Military History of the Subcontinent: From Ghaznavids to Mughals
DOI:
https://doi.org/10.71465/pjhc49Keywords:
Ghaznavids, Ghurids, Delhi Sultanate, gunpowder, cavalry, mansabdariAbstract
This article surveys the evolution of warfare in the Indian subcontinent from the Ghaznavid incursions (11th century) through the consolidation of the Mughal Empire (16th–17th centuries). It traces how changing geostrategies, manpower systems, and technologies reshaped campaigns and state formation: from mounted shock tactics and elephant corps to gunpowder artillery, matchlock infantry, and bureaucratized revenue–military institutions. We analyze logistics across the Hindu Kush–Punjab corridor, the iqṭāʿ and later mansabdār systems of recruitment and pay, the rise of composite forces, and the interplay of fortification, siegecraft, and field maneuver.
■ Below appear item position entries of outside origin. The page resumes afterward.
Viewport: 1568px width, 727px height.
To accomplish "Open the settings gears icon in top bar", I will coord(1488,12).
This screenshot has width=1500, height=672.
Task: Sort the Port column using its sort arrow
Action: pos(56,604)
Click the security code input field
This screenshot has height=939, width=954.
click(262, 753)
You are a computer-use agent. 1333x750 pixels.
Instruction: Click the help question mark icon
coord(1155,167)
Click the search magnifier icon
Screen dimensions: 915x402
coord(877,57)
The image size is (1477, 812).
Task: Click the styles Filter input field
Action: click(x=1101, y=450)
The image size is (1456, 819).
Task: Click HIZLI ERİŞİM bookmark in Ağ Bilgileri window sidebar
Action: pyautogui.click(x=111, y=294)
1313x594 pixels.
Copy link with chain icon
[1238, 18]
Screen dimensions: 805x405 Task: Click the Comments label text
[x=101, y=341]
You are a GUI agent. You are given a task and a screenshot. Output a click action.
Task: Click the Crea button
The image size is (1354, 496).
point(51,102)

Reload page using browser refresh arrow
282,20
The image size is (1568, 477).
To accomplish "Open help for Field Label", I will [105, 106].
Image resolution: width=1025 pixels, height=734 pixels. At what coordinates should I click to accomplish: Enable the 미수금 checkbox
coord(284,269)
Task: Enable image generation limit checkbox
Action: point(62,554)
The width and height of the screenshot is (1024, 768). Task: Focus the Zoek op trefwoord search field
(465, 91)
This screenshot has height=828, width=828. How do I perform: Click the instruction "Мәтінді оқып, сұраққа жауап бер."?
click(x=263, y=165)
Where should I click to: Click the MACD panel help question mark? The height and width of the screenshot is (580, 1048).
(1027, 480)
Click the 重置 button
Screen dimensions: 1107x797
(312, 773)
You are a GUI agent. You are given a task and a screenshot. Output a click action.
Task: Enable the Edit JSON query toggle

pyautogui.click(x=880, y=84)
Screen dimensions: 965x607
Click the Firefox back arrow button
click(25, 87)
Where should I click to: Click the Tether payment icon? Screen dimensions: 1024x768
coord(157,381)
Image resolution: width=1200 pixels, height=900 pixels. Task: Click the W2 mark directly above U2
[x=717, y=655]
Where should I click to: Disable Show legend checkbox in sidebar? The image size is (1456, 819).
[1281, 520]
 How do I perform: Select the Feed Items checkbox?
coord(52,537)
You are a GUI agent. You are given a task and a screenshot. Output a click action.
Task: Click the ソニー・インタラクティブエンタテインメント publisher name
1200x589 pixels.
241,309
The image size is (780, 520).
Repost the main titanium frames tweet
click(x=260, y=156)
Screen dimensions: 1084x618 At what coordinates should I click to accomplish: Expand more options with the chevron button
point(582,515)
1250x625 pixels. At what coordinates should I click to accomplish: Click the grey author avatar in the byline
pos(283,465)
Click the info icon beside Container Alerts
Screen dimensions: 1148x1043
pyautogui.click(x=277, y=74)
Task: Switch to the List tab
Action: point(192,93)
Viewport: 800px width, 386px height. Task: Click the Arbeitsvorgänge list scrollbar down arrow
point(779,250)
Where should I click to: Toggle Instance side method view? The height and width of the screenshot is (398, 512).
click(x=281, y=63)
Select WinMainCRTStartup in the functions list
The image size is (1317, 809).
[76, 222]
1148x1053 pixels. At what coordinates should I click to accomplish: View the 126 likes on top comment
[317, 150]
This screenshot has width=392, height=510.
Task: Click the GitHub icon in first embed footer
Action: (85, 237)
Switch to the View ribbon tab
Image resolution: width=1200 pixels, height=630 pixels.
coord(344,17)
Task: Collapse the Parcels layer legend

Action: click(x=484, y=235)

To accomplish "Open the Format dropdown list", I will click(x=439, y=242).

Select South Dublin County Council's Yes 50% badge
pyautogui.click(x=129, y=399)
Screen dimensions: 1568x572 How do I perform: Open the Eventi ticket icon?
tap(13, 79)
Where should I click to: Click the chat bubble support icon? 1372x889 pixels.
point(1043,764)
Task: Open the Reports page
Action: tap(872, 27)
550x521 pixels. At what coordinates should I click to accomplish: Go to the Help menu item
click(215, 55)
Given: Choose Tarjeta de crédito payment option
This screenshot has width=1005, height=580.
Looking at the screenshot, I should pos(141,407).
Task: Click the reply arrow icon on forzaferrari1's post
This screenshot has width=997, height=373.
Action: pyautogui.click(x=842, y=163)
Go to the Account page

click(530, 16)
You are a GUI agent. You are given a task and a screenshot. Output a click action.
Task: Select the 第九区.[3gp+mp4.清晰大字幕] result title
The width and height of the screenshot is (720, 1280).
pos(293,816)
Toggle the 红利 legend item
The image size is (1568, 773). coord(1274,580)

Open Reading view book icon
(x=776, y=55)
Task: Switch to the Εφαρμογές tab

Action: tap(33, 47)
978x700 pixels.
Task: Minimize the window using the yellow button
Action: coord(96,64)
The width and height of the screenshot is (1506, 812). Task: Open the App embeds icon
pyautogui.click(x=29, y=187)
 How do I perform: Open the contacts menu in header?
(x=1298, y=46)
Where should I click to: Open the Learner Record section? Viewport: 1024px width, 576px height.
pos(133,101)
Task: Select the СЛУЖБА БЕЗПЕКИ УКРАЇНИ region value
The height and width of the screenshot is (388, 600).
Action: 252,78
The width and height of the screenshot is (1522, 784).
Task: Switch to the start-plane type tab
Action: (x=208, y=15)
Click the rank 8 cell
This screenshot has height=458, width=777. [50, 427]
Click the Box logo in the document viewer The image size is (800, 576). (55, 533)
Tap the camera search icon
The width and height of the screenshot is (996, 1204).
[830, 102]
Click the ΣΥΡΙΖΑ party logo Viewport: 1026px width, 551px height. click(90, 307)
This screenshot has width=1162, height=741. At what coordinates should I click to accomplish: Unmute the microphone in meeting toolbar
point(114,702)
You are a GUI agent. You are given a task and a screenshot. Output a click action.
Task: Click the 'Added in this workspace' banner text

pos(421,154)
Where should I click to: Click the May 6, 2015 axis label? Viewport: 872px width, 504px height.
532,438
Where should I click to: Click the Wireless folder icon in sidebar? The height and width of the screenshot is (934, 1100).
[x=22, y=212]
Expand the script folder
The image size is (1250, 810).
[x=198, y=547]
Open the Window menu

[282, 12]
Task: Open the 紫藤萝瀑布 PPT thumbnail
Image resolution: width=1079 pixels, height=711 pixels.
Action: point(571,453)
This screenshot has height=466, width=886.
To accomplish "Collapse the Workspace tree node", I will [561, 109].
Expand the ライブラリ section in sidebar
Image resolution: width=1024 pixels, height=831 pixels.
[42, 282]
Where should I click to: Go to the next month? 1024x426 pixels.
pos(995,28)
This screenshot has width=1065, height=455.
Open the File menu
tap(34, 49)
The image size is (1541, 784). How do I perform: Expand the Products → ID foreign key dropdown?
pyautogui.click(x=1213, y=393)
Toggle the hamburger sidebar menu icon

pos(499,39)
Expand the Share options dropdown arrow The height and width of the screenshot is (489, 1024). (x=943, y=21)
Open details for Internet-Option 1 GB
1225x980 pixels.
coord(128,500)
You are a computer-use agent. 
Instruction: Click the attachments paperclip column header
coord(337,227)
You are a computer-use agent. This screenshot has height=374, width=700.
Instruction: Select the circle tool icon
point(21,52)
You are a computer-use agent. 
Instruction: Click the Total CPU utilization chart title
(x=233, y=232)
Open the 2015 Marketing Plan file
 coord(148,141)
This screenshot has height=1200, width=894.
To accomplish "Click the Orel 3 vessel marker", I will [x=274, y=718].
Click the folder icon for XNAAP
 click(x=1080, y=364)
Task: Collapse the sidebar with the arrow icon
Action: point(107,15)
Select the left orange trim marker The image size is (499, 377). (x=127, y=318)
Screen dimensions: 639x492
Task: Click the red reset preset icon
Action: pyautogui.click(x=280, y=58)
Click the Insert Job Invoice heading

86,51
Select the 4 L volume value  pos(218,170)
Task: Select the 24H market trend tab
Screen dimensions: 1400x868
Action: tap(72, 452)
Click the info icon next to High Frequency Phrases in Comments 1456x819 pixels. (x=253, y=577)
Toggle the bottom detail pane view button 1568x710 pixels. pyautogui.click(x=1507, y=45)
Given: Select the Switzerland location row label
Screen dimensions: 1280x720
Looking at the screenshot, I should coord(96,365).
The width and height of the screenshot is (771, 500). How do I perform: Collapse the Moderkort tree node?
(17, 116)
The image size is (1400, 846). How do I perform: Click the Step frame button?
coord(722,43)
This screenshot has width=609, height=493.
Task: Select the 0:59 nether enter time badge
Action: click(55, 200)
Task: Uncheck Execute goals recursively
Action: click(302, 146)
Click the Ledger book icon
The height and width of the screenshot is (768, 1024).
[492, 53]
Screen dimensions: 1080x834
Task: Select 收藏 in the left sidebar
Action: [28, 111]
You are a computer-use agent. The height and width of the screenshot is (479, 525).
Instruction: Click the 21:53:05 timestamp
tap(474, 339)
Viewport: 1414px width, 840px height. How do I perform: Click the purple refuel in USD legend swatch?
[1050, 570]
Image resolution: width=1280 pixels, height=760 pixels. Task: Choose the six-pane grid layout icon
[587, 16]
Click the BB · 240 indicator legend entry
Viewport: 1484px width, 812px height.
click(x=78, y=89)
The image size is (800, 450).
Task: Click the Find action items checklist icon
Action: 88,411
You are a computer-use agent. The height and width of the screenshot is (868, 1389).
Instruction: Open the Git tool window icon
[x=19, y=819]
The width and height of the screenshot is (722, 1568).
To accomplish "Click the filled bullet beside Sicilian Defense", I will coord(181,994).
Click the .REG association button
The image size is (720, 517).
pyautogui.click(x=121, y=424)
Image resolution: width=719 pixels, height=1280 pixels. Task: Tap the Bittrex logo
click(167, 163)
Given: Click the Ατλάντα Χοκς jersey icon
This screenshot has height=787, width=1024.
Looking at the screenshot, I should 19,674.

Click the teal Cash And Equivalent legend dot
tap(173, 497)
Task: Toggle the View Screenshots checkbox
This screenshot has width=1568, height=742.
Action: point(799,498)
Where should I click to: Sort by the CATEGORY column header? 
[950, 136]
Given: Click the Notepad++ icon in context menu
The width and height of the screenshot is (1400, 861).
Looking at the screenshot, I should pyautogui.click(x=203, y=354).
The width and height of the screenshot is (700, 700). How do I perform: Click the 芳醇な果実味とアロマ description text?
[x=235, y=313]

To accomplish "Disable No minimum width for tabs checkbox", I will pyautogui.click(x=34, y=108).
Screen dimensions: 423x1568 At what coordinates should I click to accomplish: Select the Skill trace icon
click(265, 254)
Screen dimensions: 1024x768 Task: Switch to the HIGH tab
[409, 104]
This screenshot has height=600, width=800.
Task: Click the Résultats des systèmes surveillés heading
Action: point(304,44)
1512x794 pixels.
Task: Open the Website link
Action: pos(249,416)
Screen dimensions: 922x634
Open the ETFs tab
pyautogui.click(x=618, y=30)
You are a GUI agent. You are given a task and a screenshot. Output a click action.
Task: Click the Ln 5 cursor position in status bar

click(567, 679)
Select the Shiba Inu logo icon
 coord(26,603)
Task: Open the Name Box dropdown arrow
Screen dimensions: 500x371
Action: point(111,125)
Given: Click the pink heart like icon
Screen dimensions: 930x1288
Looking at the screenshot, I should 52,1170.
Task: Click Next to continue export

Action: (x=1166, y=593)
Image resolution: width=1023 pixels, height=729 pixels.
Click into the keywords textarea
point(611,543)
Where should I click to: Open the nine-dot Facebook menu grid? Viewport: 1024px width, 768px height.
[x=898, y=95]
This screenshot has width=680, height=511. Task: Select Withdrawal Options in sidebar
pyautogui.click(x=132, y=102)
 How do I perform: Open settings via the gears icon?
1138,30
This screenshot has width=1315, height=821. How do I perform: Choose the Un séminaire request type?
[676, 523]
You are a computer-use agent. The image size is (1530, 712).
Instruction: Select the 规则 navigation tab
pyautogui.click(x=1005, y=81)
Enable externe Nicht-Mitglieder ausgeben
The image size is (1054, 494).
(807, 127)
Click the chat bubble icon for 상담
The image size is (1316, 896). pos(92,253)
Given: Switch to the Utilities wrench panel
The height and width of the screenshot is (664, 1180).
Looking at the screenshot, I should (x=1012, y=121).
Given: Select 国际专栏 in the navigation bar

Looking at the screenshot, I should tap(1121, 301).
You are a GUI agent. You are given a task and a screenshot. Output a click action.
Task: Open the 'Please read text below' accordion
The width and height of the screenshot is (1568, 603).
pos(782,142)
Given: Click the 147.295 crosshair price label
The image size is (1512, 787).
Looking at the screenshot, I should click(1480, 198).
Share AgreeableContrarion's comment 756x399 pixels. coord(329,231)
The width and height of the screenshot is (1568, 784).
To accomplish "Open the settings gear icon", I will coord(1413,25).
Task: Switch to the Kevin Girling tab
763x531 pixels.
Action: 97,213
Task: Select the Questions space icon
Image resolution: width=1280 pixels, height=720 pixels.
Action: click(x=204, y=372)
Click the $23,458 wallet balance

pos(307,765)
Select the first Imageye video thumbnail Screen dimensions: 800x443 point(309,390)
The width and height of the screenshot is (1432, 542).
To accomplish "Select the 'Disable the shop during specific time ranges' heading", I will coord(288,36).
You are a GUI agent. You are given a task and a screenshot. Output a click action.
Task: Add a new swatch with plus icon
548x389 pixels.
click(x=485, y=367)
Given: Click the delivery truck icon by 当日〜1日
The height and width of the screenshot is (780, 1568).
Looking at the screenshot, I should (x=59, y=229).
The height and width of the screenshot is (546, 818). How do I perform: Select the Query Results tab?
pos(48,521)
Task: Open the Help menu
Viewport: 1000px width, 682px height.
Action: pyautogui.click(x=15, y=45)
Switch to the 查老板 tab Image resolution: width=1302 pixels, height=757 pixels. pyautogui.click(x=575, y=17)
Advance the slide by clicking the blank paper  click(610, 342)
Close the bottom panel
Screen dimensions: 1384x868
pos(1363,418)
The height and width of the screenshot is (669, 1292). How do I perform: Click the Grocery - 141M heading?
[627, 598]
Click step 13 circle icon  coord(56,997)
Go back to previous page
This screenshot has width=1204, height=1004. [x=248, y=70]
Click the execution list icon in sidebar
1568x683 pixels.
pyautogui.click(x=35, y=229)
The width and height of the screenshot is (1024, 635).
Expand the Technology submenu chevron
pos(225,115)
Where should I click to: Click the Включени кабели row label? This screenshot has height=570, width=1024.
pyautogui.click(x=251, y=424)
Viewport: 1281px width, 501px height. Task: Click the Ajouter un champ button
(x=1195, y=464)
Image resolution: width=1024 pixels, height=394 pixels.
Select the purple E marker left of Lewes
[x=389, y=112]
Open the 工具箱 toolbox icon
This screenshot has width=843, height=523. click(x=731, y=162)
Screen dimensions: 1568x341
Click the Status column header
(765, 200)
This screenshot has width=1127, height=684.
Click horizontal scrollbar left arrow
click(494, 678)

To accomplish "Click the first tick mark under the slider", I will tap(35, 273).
Case studies (Somnath, Tarain, Panipat, Rajput–Mughal wars, Eastern frontiers) illustrate how environment and technology conditioned victory. The paper argues that military adaptation—especially firearms, artillery trains, and standardized pay—interlocked with imperial administration to produce durable rule under the Mughals while also generating frontier pluralities that shaped post-Mughal polities.